Kita bisa cukup yakin pembuat soal bisa bersikap jujur bila semesta kondisi mendukung, tetapi bagaimana misalnya seorang oknum pembuat soal anaknya tiba-tiba sakit dan memerlukan biaya pengobatan besar sehingga ia tergiur untuk menjual naskah soal? Ya! dalam mencari pemecahan suatu masalah kita tidak boleh mengutamakan berpikir ideal (orang-orang sering ngomong harus selalu berpikir ideal dalam konteks masalah kehidupan, sebenarnya itu palsu), tetapi kita harus berpikir realistis. Kita harus mempertimbangkan keadaan, emosi, dan kecenderungan psikis orang lain yang terlibat. Cukup sulit untuk menjamin pembuat soal tidak membocorkan soal kecuali dengan memberikan honor yang tinggi serta menjaga independensi dan kerahasiaan tim pembuat soal.
Nah, sekarang menurut perspektif siswa. Siapa yang mau tidak lulus? Siapa yang tidak berminat menambah peluang (meskipun ia sudah cukup berpeluang) untuk lulus ujian nasional mengingat ujian nasionallah yang menentukan lulus tidaknya kita dari jenjang pendidikan terkait?
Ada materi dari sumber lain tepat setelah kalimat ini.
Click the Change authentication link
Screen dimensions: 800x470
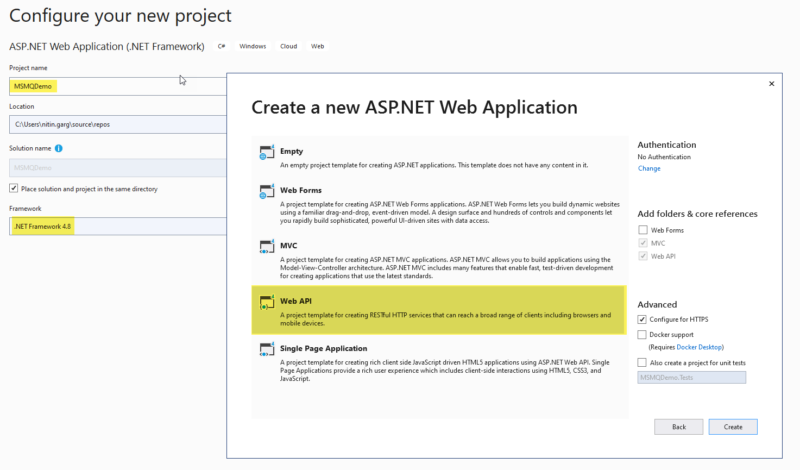(649, 168)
Saya pun dulu meskipun yakin 90% lulus ujian nasional, tapi kalau berpikir menggunakan kunci jawaban bisa meningkatkan peluang itu barang 5% tentu bakal saya lakukan (tentu saja asalkan bisa diminta gratis dari teman atau paling tidak seharga uang saku), mengingat ujian nasional merupakan syarat tunggal kelulusan (masa kita sekolah selama tiga tahun ditentukan dalam beberapa hari saja). Saya tidak sportif? Oke, saya terima, saya orang realistis, bukan orang idealis. Lulus UN dulu baru jadi idealis, jangan idealis dulu baru mau lulus UN, he..he... Saya kan cuma peserta, bukan pembuat soal atau pihak apa pun yang memikul tanggung jawab. Jika saya adalah pihak yang memikul tanggung jawab, tentu saja saya akan bersikap lebih jujur (meskipun saya tidak sangat yakin iman ini tidak goyah kalau berhadapan dengan uang satu milyar misalnya). Jadi, kita tidak perlu menyalahkan siswa jika mereka berusaha mencari kunci jawaban. Mereka kan cuma ingin lulus, apa sih salahnya? Kemampuan otak orang kan berbeda-beda, mungkin sebagian bisa menghapal pelajaran kelas satu sampai kelas tiga (untuk SMP dan SMA) tetapi sebagian lainnya kan tidak bisa. Ada tipe orang yang sebanyak apa pun mereka belajar tidak akan bisa masuk semuanya. Karena kemampuan otak yang memang terbatas dari sononya ataukah penyesalan yang datang terlambat, mereka lalu mencari kunci jawaban menurut saya sangat manusiawi. Mencari kunci jawaban itu juga usaha, ya tidak? Masa yang punya otak encer saja yang boleh lulus UN? Lagi pula saya kira jumlah siswa yang menjadikan kunci sebagai modal sampingan disamping tetap belajar sangat mungkin masih lebih banyak dibanding siswa yang semata-mata mengandalkan kunci jawaban dan enggan belajar. Malah mungkin pihak sekolah perlu mengadakan seminar tentang bagaimana cara menggunakan kunci jawaban dengan bijak (jangan lupa dibuatkan sertifikat). Cari versi kunci jawaban sebanyak-banyaknya sambil juga belajar keras. Saat ujian kerjakan dulu soal yang bisa dikerjakan, kalau sudah tidak ada cocokkanlah jawaban yang sudah dikerjakan dengan jawaban dari beragam versi kunci. Mana yang paling sesuai berarti itu yang cukup dapat diandalkan untuk mengisi soal-soal yang tak bisa dikerjakan.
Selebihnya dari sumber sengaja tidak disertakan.